Astoundingly, as the clouds cleared overhead and the sea became even calmer, I could see that many of the other ships of the fleet were still afloat, though none were near us. They were scattered over the surface of the moving sea as far as the horizon on all sides, but still swimming bravely. It truly felt as if the hand of God had protected us from the full fury of the Devil. And, best of all, most wonderful of all, on our starboard bow no more than two dozen miles away, I could make out the low grey-green mass of the island of Crete.
We stayed for two days in the old harbour of Heracleon on Crete, recovering our spirits and waiting for the fleet to reassemble. Although we slept on the ships, there was time to visit dry land and bring on board fresh provisions and water — much of our stores had been damaged by water during the storm. I hired a local skiff and visited Robin, Little John and Reuben aboard their ship the Holy Ghost, and learnt that most of our fighting men were well and we had lost no more than a dozen to the storm, none of whom I knew well. One of our fellows, a seemingly steady Yorkshireman, had run mad during the storm and had tried to attack the master of his ship before throwing himself into the sea. But the majority of our force was intact and bobbing snugly in Heracleon harbour. Despite this news, I was heart-sick with worry: twenty-odd ships had disappeared in the storm, among them the richly appointed royal cog carrying Princess Berengaria, Queen Joanna — and my darling Nur.

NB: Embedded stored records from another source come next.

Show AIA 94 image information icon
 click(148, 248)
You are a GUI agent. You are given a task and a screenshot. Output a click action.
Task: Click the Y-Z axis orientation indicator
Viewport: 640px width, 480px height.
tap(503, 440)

On the morning of the third day, when it was quite clear that no more ships would join us in Crete, we headed on for Rhodes, which was a good place to gain news, situated as it was on a major sea route. I was racked with guilt: I had loved two women who were not of the Christian faith, a Jew and a Muslim, and I wondered if God, as a punishment for consorting with unbelievers, had decided to take both of them from me. I suspected that I was suffering from a touch of sea fever: I had hardly known Ruth, and to say that I truly loved her was a lie. My worry and guilt over Nur, though, was real enough. I remembered every time we had made love, and tortured myself with those exquisite memories. Why had I been so stupid as to send her into service with the Princess? I should have kept her by my side so that I could protect her, as I had promised to do. That was nonsense, of course, and I knew it — how could I protect her from the sea-borne wrath of God? — but that knowledge did not ease my pain.